About this exercise
The answer is the set of lines that include "Monkoodog", copied from the data below.
[Opening Material to process section]
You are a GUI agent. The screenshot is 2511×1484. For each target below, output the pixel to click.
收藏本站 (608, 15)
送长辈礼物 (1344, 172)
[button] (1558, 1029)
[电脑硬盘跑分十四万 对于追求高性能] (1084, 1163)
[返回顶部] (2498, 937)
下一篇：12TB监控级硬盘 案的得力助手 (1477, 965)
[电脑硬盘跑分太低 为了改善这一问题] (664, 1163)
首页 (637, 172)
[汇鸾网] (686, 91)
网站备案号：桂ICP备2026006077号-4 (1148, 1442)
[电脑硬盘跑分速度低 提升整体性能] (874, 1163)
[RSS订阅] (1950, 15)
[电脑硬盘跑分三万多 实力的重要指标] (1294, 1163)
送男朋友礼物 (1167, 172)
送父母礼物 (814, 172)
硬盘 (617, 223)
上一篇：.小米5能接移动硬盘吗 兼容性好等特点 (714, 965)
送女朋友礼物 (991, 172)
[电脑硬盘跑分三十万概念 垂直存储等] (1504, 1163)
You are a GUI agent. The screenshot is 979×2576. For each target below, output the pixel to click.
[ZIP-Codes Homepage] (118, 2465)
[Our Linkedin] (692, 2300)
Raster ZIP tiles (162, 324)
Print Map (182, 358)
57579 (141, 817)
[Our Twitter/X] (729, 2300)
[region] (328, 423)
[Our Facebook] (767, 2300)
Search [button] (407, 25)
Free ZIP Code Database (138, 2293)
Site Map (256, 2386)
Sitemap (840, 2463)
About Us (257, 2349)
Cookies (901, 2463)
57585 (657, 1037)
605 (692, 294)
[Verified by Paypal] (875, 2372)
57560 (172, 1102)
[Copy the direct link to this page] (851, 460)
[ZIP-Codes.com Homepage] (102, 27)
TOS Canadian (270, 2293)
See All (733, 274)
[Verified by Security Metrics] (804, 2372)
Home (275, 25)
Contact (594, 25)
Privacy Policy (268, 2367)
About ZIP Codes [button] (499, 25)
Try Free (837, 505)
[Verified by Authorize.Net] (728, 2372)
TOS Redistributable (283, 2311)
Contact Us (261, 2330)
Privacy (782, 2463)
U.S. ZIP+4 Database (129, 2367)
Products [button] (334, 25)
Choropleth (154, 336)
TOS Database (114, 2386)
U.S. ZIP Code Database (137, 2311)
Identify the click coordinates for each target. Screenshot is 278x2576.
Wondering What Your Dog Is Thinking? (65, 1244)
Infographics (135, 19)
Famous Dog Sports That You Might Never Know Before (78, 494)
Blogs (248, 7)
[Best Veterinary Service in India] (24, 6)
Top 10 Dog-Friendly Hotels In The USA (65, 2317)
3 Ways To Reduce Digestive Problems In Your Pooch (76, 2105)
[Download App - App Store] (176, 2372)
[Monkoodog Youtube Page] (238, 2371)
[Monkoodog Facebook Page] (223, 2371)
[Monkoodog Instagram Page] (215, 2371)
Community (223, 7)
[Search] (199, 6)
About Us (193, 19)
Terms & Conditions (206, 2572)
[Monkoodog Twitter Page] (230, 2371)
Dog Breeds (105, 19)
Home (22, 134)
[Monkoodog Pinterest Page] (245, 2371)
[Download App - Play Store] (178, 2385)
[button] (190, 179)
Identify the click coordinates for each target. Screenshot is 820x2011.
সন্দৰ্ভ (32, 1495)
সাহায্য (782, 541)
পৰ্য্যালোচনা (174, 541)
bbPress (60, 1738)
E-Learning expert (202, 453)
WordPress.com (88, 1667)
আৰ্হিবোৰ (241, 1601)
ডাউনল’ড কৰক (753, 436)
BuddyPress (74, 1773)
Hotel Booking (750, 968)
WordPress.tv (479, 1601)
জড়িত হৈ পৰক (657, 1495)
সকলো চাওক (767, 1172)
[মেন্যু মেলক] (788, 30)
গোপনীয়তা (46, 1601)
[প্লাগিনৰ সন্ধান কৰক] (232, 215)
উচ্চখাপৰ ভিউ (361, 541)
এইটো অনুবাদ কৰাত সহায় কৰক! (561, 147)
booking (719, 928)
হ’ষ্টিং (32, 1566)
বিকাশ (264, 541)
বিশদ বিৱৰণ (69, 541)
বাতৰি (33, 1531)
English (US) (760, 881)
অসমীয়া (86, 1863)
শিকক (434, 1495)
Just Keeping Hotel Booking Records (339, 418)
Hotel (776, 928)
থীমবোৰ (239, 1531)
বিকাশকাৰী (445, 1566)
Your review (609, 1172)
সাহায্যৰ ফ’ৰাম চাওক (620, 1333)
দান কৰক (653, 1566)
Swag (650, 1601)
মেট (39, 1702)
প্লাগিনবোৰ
[Closing Material to process section]
Response
[Monkoodog Youtube Page] (238, 2371)
[Monkoodog Facebook Page] (223, 2371)
[Monkoodog Instagram Page] (215, 2371)
[Monkoodog Twitter Page] (230, 2371)
[Monkoodog Pinterest Page] (245, 2371)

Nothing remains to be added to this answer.